EXERCISE DESCRIPTION:
From the line that includes "Image resolution: width=1191" to the last line of the records that follow, copy every line exactly and nothing more, omitting pictures.

Items from a dataset
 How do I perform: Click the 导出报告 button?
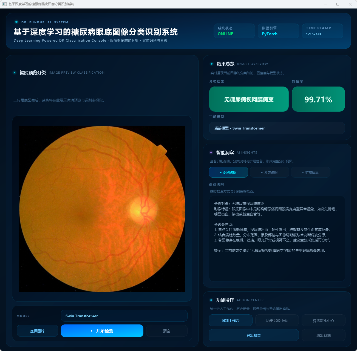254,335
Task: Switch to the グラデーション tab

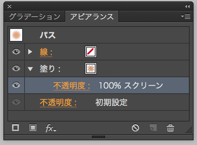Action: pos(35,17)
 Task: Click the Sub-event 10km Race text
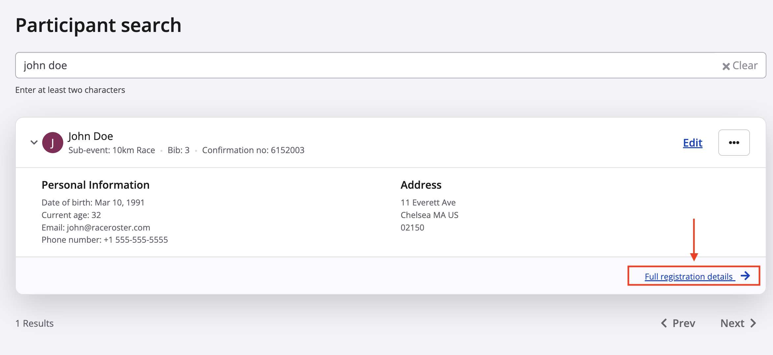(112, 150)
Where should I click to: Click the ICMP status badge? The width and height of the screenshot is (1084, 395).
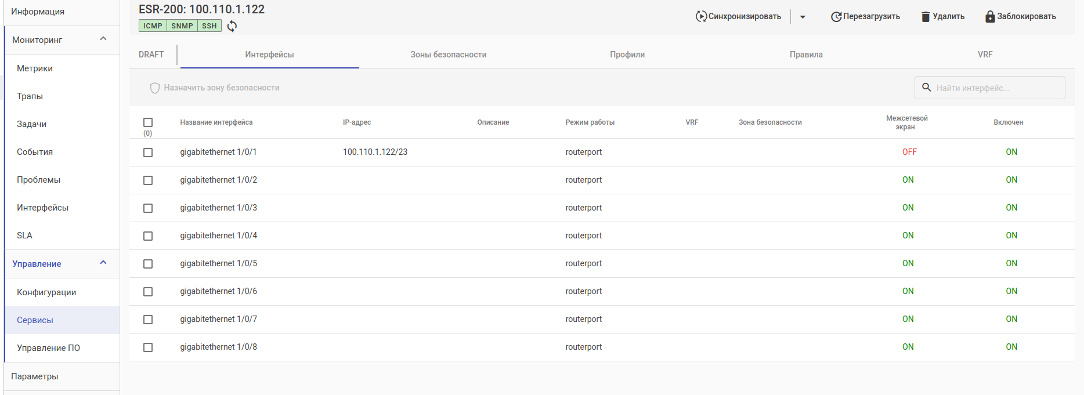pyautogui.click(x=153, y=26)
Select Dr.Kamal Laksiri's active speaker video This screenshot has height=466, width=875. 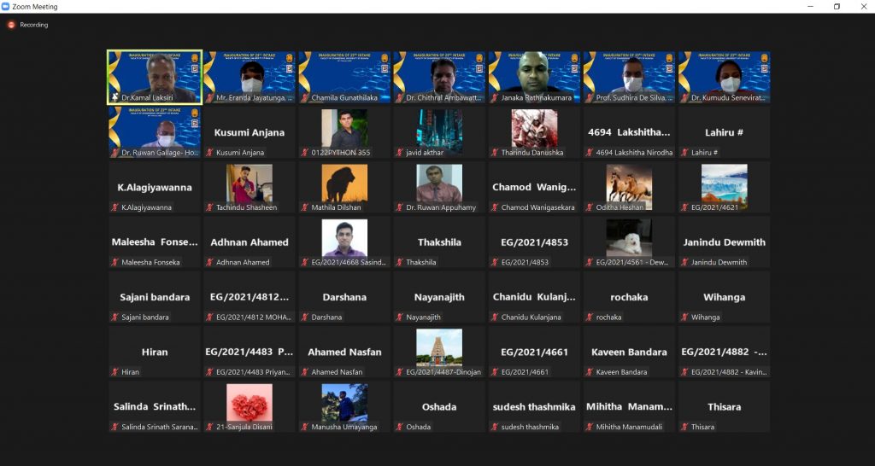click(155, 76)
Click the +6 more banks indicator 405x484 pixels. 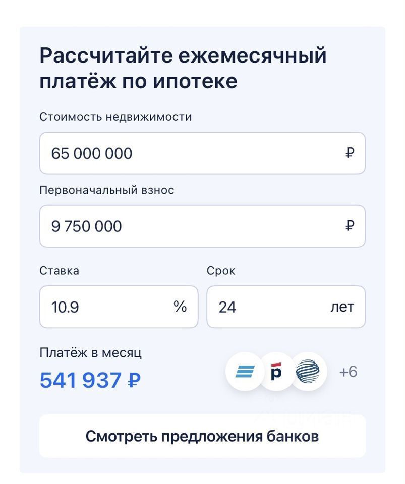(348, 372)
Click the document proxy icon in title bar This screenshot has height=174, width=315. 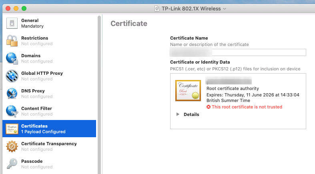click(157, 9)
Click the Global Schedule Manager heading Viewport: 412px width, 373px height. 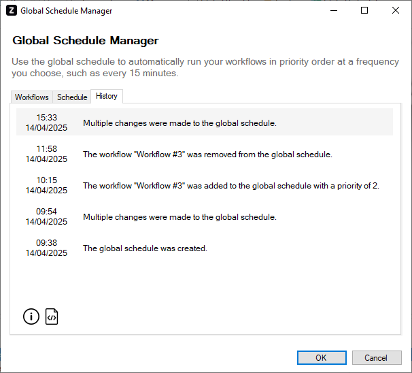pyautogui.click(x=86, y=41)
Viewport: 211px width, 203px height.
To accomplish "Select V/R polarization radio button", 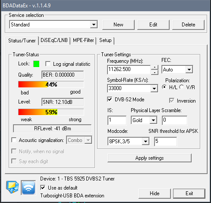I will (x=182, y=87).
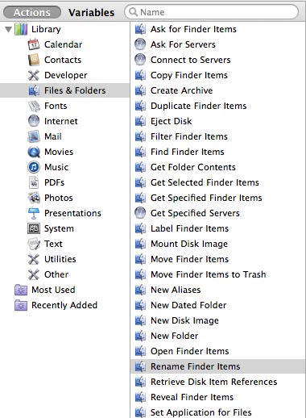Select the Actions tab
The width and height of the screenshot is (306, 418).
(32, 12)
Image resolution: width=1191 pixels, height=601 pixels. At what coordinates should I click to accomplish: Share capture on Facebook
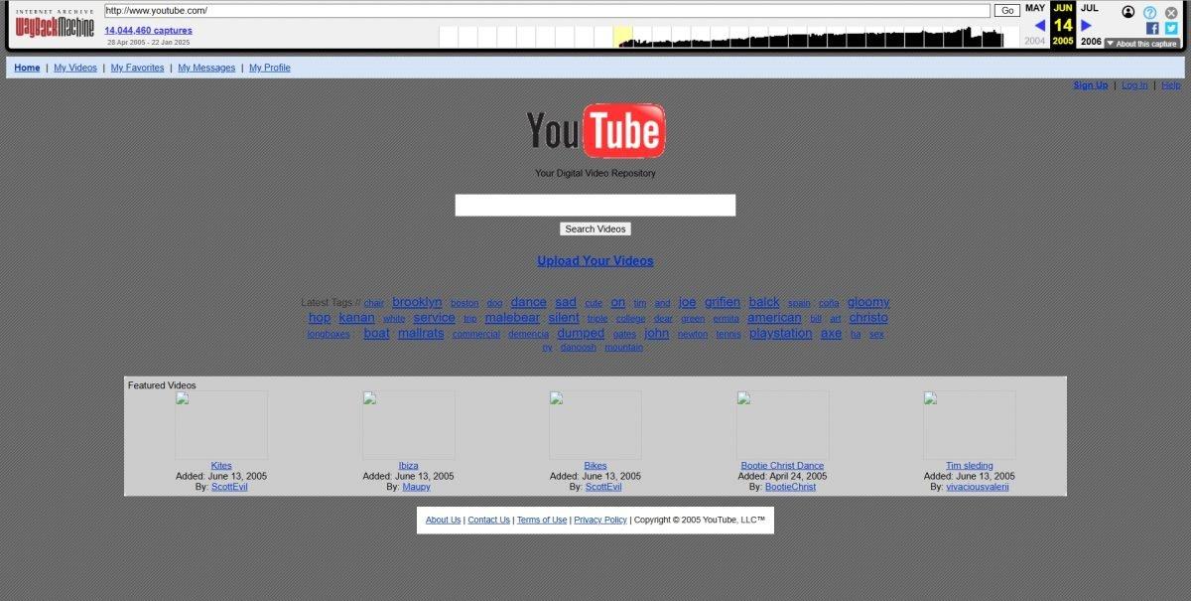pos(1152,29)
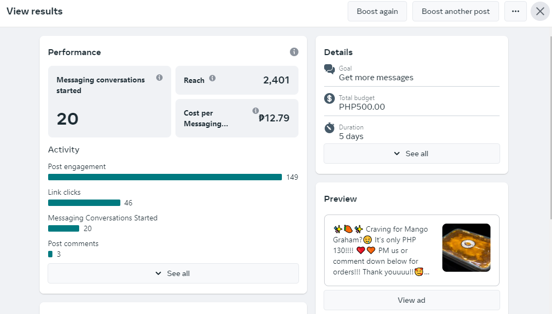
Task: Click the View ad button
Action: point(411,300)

RESULT:
Image resolution: width=1191 pixels, height=601 pixels. At what coordinates should I click to accomplish: Share capture on Facebook
pos(1152,29)
Task: Click the View ad button
Action: point(411,300)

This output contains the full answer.